From the records, pick out and copy each line containing "size".

━━━━━━━━━━━━━━━━

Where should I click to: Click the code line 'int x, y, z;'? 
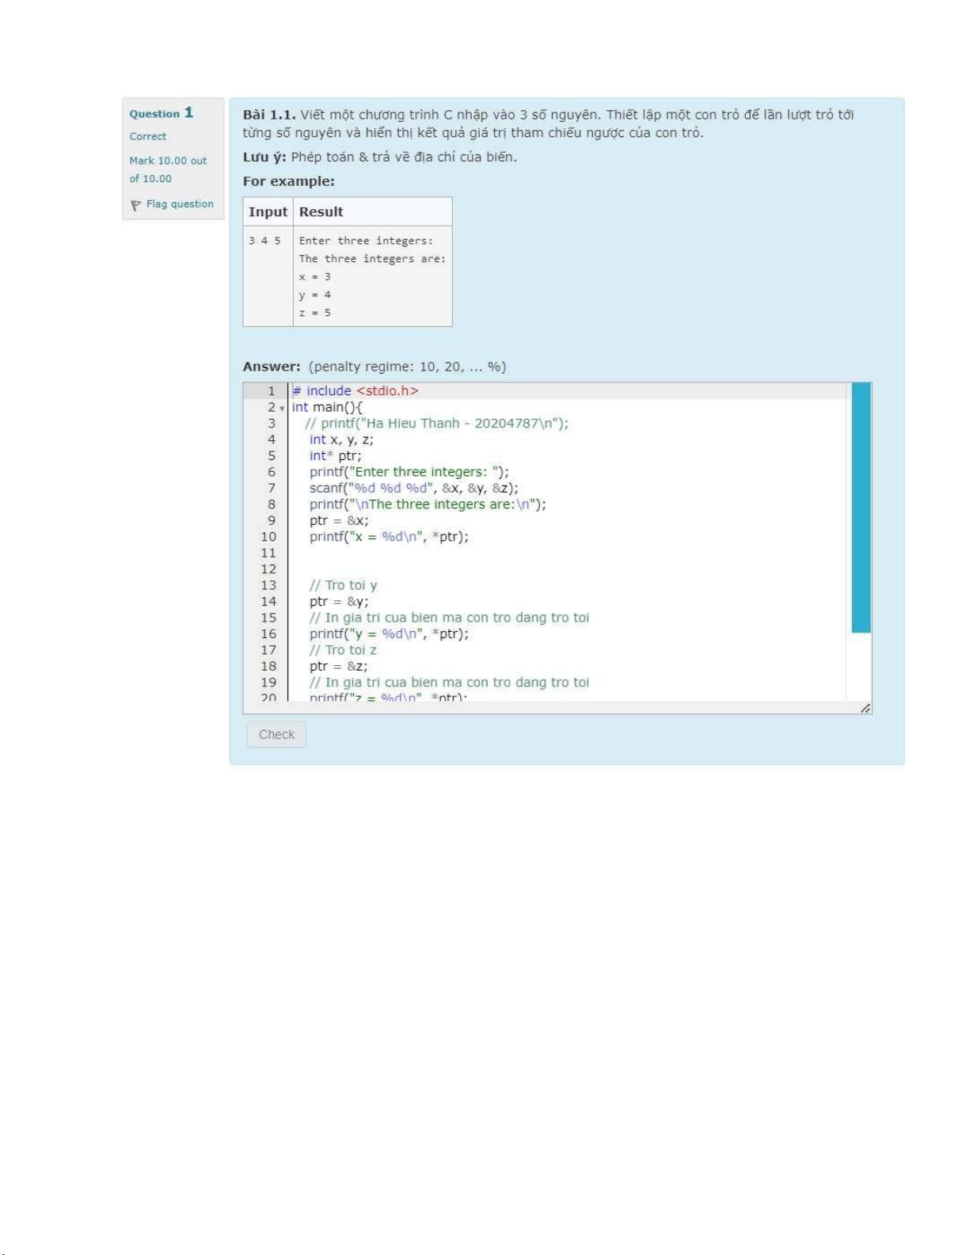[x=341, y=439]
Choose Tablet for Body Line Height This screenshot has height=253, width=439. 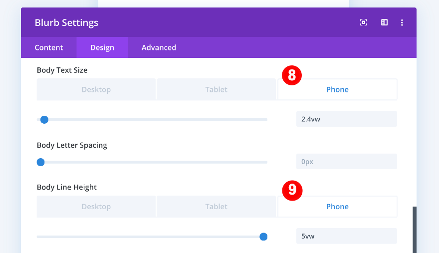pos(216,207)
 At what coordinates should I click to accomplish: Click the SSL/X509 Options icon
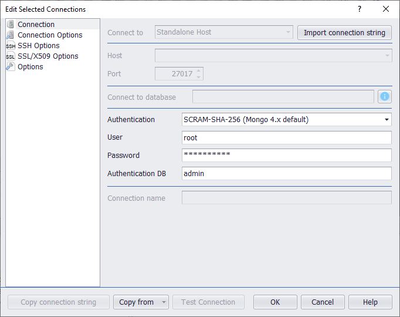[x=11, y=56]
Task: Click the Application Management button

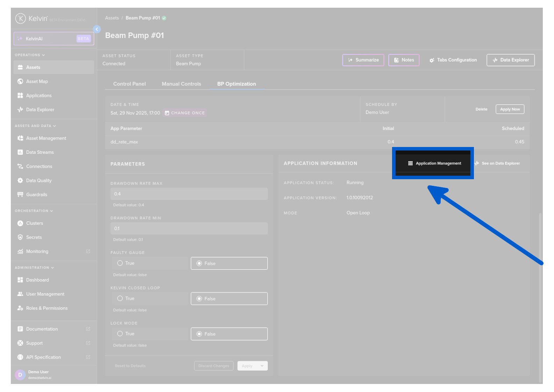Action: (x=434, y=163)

━━━━━━━━━━━━━━━━

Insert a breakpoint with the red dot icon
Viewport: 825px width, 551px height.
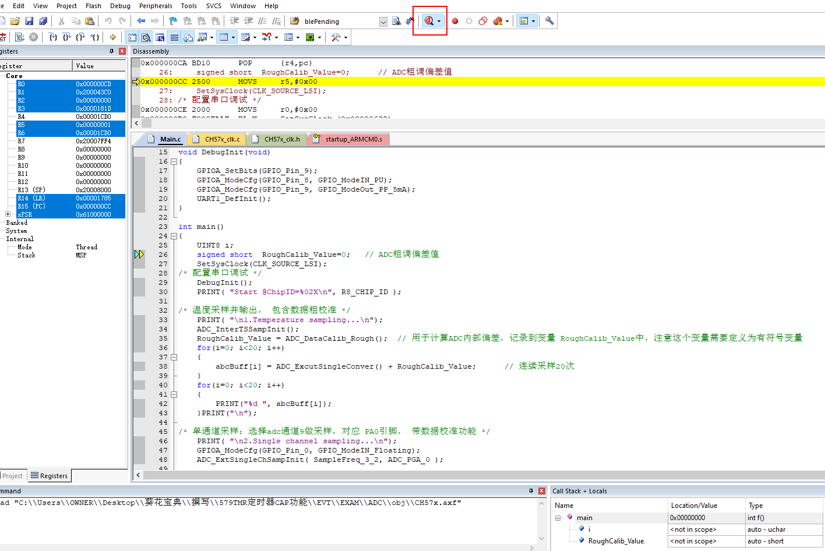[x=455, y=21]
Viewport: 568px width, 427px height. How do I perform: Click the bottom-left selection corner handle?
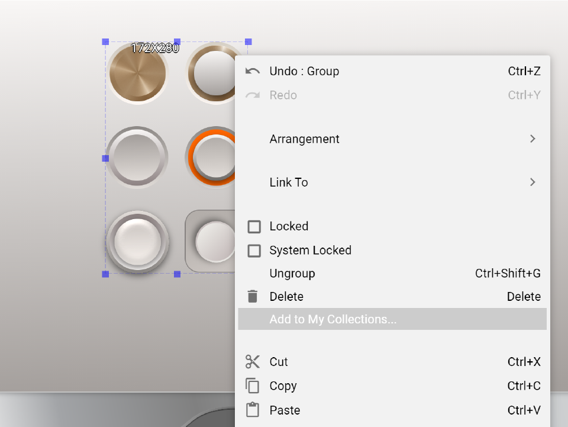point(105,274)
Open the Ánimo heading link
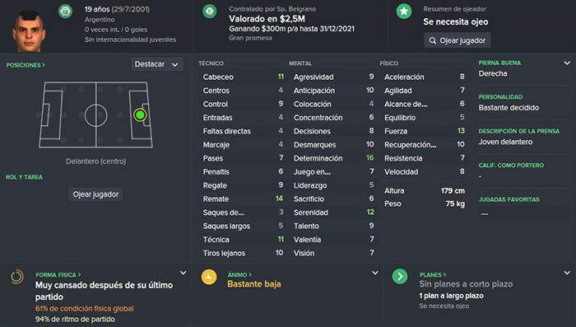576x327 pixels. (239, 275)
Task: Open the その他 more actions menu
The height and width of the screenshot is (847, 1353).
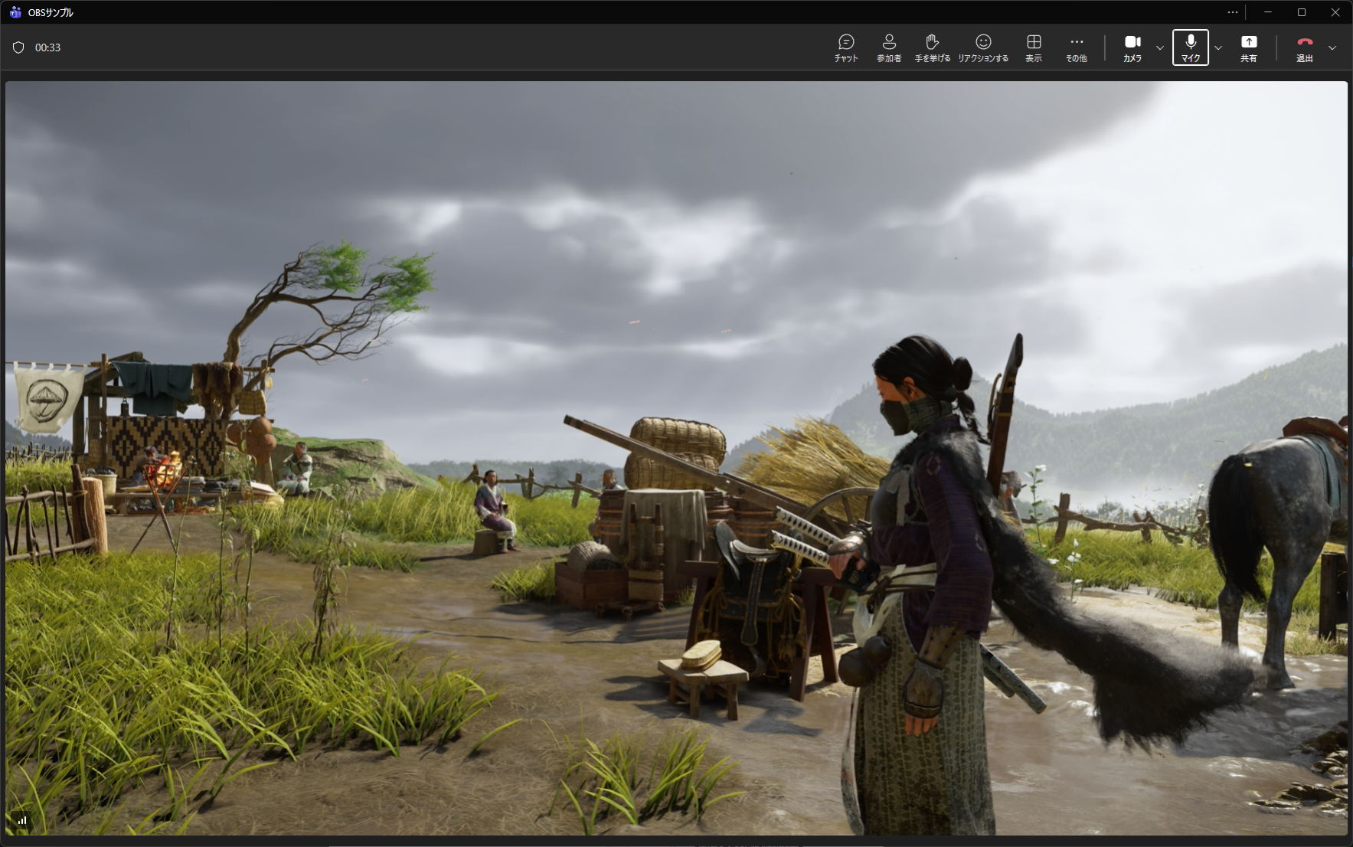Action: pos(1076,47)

━━━━━━━━━━━━━━━━

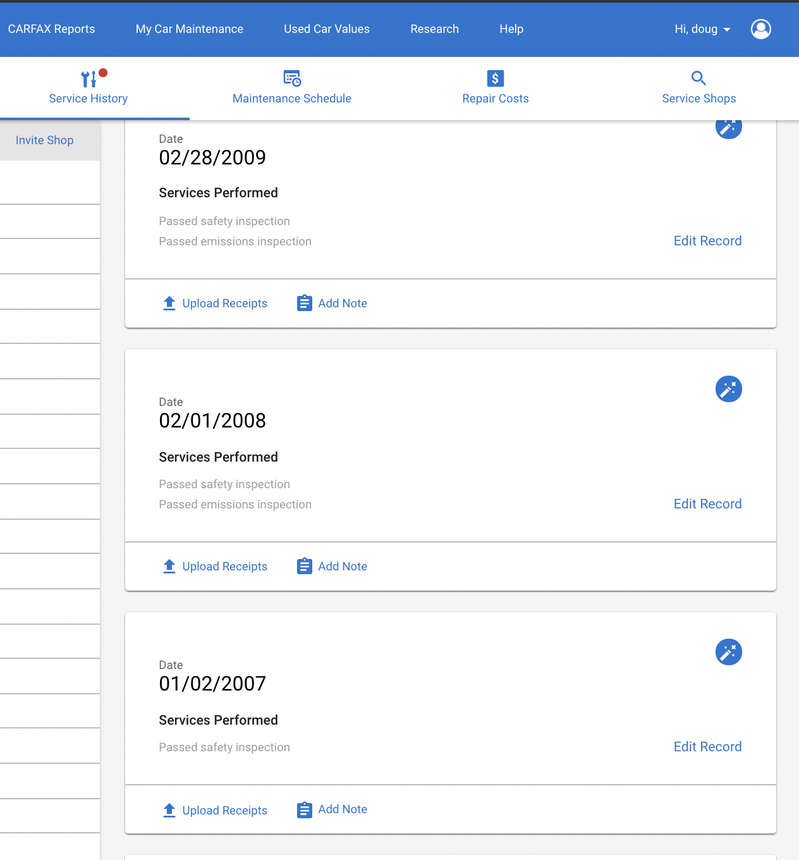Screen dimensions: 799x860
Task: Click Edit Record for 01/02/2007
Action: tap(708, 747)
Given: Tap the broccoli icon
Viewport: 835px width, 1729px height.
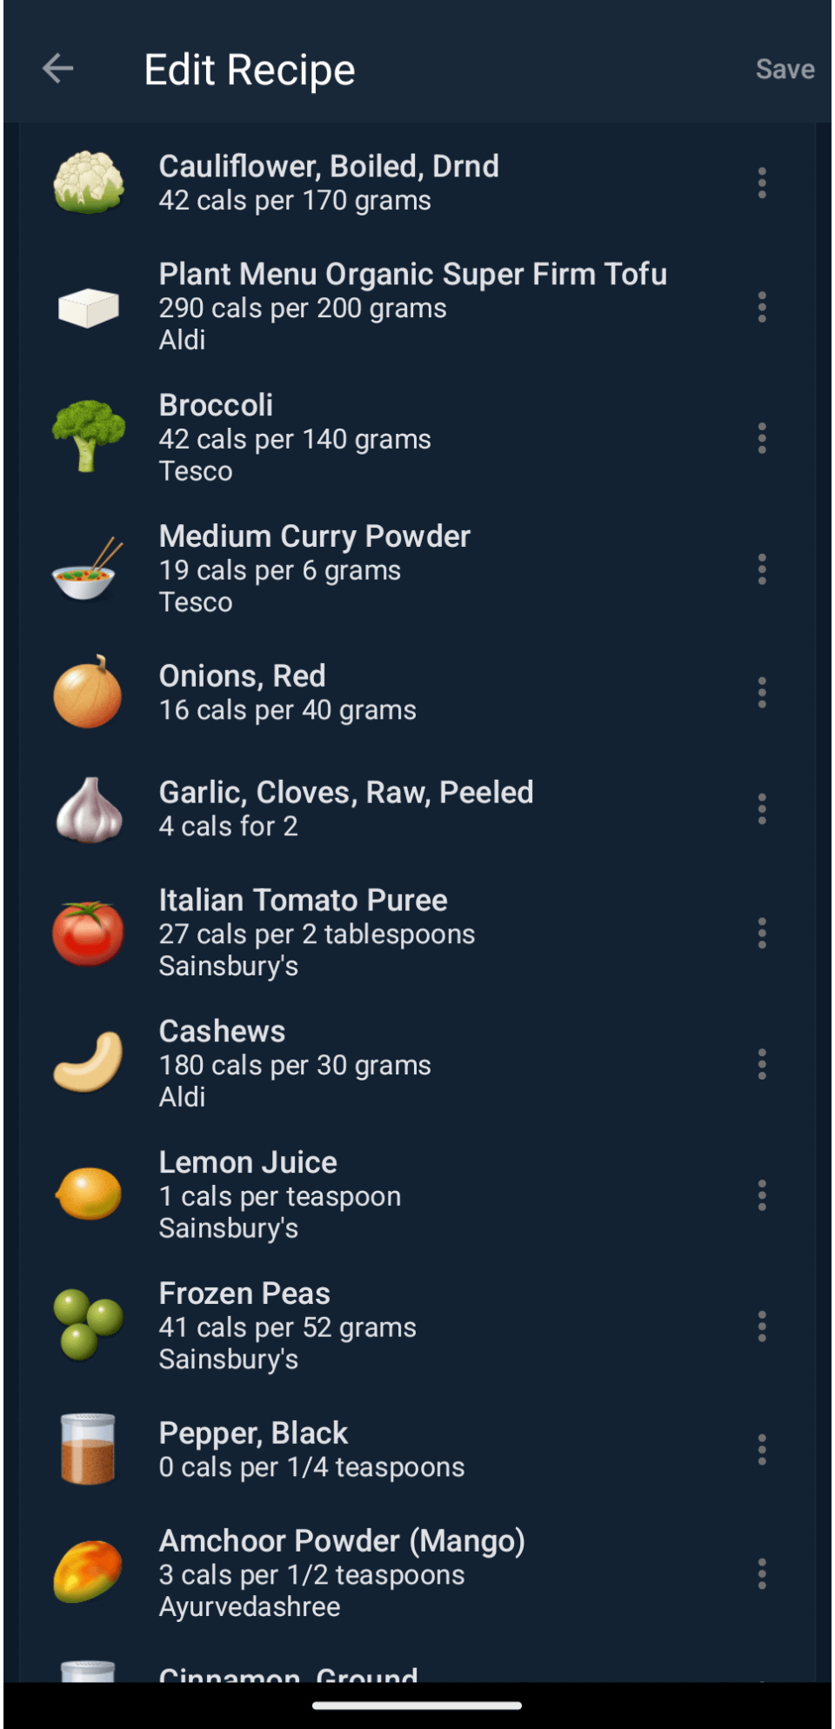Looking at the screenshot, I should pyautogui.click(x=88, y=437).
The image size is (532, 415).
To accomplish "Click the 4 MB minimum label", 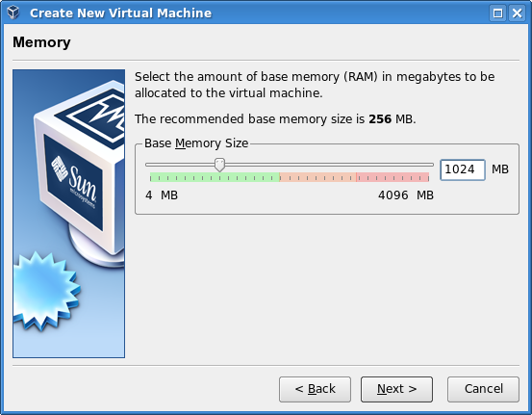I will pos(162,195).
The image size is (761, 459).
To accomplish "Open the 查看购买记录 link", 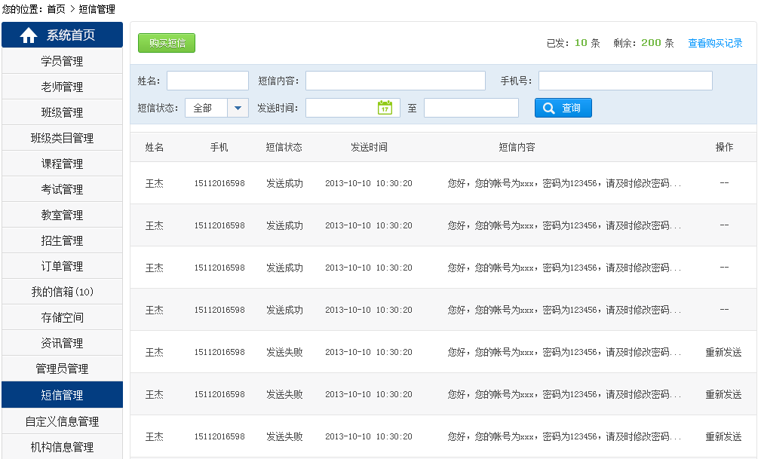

━━━━━━━━━━━━━━━━

◆ WRITTEN REPLY ◆
The image size is (532, 415).
The image size is (761, 459).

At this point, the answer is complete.